Tunisia’s Minorities Should Not Fear Ennahda Victory ... For Now

Now that the victors of Tunisia’s October 23rd elections have been announced, the country’s Constituent Assembly (CA) has begun taking shape. With the blue ink still fading from Tunisian voters’ index fingers and eyes fixed on the composition of Tunisia’s first independent governing body, speculation is rife – especially since the moderate Islamist party Ennahda has secured approximately 40% of the Assembly’s seats. After decades of official secularism – imposed by Tunisia’s first president Habib Bourguiba – understandably, the election of a clearly Islamist party has raised the alarm of national and international audiences, but the party thus far has taken appropriate steps to assuage these anxieties, and it appears that if Ennahda puts its words into action, such fears are for the moment unfounded.

Tunisia’s religious minorities are perhaps the individuals with the most to lose from the election of a party with Islamic tendencies and programs. Christians, Jews, and atheists currently comprise approximately 1% of Tunisia’s population. With isolated exceptions, they have enjoyed a harmonious existence with the country’s 99% Muslim population, yet treatment of these minorities under the new Constitution that the Assembly will write, as well as under the temporary government that it will appoint, remains uncertain.

In response to allegations of Ennahda’s inability to fulfill the perhaps paradoxical task of protecting minority rights while maintaining a truly Islamic character, party leaders denied neither the party’s Islamic leanings, nor Tunisia’s Islamic character. Instead, they asserted Ennahda’s ability to respect all religions and creeds, and emphasized the party’s compatibility with a democratic society. During a personal pre-elections interview with Rached Ghannouchi on October 19, the Ennahda party leader stated, “Until now, Tunisian society has not been a society of minorities; it is a Muslim society whose religious minorities are respected.”

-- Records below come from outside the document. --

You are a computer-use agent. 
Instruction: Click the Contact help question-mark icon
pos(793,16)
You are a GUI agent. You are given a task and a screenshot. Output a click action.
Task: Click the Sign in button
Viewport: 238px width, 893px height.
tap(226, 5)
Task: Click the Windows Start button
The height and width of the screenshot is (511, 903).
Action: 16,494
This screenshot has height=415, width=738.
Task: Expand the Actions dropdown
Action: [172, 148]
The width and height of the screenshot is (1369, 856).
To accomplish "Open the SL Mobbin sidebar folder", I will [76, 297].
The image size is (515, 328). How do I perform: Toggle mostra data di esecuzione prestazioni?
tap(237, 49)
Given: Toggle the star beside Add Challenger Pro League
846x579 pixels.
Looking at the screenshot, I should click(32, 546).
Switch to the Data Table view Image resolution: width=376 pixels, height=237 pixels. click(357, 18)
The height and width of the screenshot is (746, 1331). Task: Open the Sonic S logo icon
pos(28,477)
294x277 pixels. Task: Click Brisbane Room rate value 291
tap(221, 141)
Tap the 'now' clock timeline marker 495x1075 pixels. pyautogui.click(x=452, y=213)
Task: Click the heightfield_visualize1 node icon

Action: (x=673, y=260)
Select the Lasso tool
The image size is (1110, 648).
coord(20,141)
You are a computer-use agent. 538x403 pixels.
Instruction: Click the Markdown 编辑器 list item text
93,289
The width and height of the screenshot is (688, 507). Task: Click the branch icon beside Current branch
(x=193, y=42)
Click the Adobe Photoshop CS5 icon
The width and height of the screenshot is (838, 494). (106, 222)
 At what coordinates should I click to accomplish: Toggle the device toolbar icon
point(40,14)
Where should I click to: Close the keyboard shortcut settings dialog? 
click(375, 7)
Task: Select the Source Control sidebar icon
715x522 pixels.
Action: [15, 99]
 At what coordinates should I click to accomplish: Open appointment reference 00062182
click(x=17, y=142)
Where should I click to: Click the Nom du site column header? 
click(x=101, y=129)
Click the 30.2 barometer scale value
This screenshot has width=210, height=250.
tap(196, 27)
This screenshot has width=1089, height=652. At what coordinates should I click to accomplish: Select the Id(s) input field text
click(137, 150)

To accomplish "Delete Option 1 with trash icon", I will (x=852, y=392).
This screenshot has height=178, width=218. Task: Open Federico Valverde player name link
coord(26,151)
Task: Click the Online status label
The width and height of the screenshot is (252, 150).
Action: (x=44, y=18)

Post-elections, the party continued to maintain this stance. On November 2, Ghannouchi met with Head of Tunisia’s Jewish community, Roger Bismuth, a meeting from which both individuals emerged “visibly satisfied.”  Moreover, following the meeting, Hamadi Jebali – Secretary General of Ennahda and the party’s proposed candidate for Tunisia’s future prime minister – seized the opportunity to emphasize the party’s “brotherhood with Tunisia’s Jewish and Christian communities.”

It is still too early in the game to determine whether these statements are mere political rhetoric or serious plans to be implemented. Yet, Ennahda’s attempts to uphold minority rights thus far – at least symbolically – is a positive sign. What's more, the party does not comprise a majority in the Assembly on its own; a combination of almost entirely secular parties constitute the remaining 59% of the Assembly, meaning that any plans proposed by Ennahda will not necessarily pass through the Assembly unopposed.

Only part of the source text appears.